As soon as she gave her hand to him in marriage, the giving began in earnest:
When he balked at spending time with her beloved extended family, she gave in.
When he refused to let her relatives call her by her childhood nickname, she gave over.
When he belittled her dream to act in community theatre productions, she gave it up.
Bit by bit, she gave in, gave over and gave up precious pieces of her very essence, until, under her husband’s stern, unyielding and belittling ministry, she shriveled to the merest wisp of her former self– her passions, her dreams, her sense of worth dried up, blown and scattered like dirt in the wind. “I gave away such essential parts of myself,” she remembers, “that my mother considered me dead.”
And yet… and yet…even as she willingly gave away pieces of her soul, what remained of it rallied forth with panache and brilliance: She birthed and adored several beautiful children. Needing additional household income, she forged a successful career as a sales executive. At work, she felt brave, capable and appreciated.
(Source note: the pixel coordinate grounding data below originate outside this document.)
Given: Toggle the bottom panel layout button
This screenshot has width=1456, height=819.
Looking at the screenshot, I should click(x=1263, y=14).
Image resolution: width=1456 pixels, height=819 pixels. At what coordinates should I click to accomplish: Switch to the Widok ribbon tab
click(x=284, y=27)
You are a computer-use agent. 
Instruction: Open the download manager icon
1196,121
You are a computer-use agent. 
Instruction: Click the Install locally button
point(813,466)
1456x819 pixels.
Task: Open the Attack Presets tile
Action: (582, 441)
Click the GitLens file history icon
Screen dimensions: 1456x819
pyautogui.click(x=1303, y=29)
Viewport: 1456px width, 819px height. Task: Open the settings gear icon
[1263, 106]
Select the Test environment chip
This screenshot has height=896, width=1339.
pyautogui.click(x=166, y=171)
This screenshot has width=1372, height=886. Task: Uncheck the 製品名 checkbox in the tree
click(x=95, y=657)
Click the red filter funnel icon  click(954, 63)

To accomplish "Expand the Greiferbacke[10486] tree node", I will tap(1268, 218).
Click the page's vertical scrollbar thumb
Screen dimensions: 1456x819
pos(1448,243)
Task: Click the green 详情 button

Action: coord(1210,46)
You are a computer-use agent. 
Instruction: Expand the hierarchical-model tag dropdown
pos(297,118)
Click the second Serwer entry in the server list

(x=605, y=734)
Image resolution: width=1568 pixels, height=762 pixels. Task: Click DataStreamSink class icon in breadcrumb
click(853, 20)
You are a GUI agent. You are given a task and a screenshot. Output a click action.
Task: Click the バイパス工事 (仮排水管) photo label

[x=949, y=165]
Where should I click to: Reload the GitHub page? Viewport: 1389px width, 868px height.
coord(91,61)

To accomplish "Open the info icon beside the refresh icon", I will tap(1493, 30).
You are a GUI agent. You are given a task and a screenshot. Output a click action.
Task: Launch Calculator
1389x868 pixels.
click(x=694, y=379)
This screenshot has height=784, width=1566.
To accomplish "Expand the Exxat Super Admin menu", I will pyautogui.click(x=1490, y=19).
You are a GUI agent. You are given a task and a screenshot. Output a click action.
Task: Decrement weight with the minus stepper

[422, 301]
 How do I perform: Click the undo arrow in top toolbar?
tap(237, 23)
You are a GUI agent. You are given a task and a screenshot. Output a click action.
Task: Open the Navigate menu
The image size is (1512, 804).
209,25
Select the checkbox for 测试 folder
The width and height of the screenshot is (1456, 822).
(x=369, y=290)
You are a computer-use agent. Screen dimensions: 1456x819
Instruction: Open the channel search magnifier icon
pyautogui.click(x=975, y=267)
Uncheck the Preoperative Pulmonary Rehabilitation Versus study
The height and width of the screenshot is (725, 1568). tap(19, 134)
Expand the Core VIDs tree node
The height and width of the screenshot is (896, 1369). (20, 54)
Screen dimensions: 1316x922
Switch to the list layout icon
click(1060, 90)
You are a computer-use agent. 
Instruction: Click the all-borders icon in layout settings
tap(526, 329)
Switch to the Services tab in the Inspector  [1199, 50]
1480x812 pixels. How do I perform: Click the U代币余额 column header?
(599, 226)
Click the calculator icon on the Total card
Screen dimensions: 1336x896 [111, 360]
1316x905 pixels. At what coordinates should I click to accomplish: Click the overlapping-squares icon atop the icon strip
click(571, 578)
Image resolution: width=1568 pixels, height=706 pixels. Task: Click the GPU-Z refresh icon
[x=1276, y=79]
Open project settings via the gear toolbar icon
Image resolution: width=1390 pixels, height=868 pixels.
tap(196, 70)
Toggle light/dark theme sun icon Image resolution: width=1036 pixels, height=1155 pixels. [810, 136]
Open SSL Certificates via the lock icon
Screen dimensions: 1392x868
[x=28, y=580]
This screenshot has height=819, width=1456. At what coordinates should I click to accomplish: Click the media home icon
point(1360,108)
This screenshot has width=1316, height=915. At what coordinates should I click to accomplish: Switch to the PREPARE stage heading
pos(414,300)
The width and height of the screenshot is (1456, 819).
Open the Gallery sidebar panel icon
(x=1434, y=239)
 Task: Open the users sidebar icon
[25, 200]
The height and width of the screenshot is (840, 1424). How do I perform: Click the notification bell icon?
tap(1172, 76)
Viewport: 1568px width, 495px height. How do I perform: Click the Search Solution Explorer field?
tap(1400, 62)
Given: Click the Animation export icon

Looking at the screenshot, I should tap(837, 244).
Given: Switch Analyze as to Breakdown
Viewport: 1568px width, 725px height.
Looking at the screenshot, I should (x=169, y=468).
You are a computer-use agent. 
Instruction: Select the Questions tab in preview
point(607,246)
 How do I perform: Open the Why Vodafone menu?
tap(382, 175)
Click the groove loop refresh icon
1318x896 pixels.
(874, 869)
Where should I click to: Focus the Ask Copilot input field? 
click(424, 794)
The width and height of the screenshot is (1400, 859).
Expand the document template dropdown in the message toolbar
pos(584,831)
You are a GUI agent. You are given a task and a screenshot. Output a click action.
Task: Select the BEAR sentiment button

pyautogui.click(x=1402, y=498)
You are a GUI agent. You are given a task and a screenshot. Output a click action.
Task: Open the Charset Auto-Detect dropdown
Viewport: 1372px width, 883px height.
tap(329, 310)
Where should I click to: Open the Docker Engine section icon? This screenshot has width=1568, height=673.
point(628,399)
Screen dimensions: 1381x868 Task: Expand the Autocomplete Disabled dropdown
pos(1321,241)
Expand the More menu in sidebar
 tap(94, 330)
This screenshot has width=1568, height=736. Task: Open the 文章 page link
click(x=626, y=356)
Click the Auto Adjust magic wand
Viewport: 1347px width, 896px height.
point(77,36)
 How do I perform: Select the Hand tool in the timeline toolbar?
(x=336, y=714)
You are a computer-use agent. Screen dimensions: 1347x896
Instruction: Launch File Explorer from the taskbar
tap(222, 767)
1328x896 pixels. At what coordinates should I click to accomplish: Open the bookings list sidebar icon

At home, she felt shut down, shut off and utterly unseen by a husband whose needs came unequivocally first.
So, when the little voice inside her whispered “Could be more!” it was not only a wonder she acted on it, but a wonder she even heard it in the first place. “Could be more… More of you… More of what you love… More of what you need…” it hissed in the deepest recesses of her being. And slowly, step by determined step, she began to heed it, paving the way for her departure.
By the time she filed for divorce, she had managed to firmly instill in her befuddled– and ultimately stunned– husband the tools and the skills to manage the house and she children she had been caring for almost single-handedly. “I wanted him to be able to take care of himself, and I wanted to know he could take care of the children when they visited him,” she explained.
Pleasantly, but firmly, she helped her husband through and out the front door of the house in which she’d lived with him since she left her parent’s home, and into an apartment of his own. In the process, she took him to Macy’s to help him feather his new nest, a last vestige of her habit of clucking over his needs.
In the houseware section, a porcelain platter stopped her short. Large, white and gleaming, it was covered with the flaming orange-red of blooming poppies. Her hands reached for it almost automatically, greedily. “I want this,” she thought, surprised. It was nothing like the dishes she had owned since she had given her hand in marriage. The poppies burst off the plate, wild, passionate, messy. She stood, transfixed, her oblivious husband a few feet ahead of her. “This could be for my new home,” she thought. “My new life.”
At that moment, her husband turned around and noticed her tight hold on the platter of poppies. “That,” he said, “is one of the ugliest things I have ever seen. You’re not actually thinking of buying it, are you?” For a moment, she hesitated; old habits tempted her to put the platter down and dismiss it with a shrug. Instead, she took a deep breath, squared her shoulders and looked her soon-to-be ex-husband in the eye: “You bet I am,” she said. “And I’m going to get the matching dinner set as well!”
And though her husband rolled his eyes, she never even noticed.
A Platter of Poppies. A declaration of courage. A reclamation of self.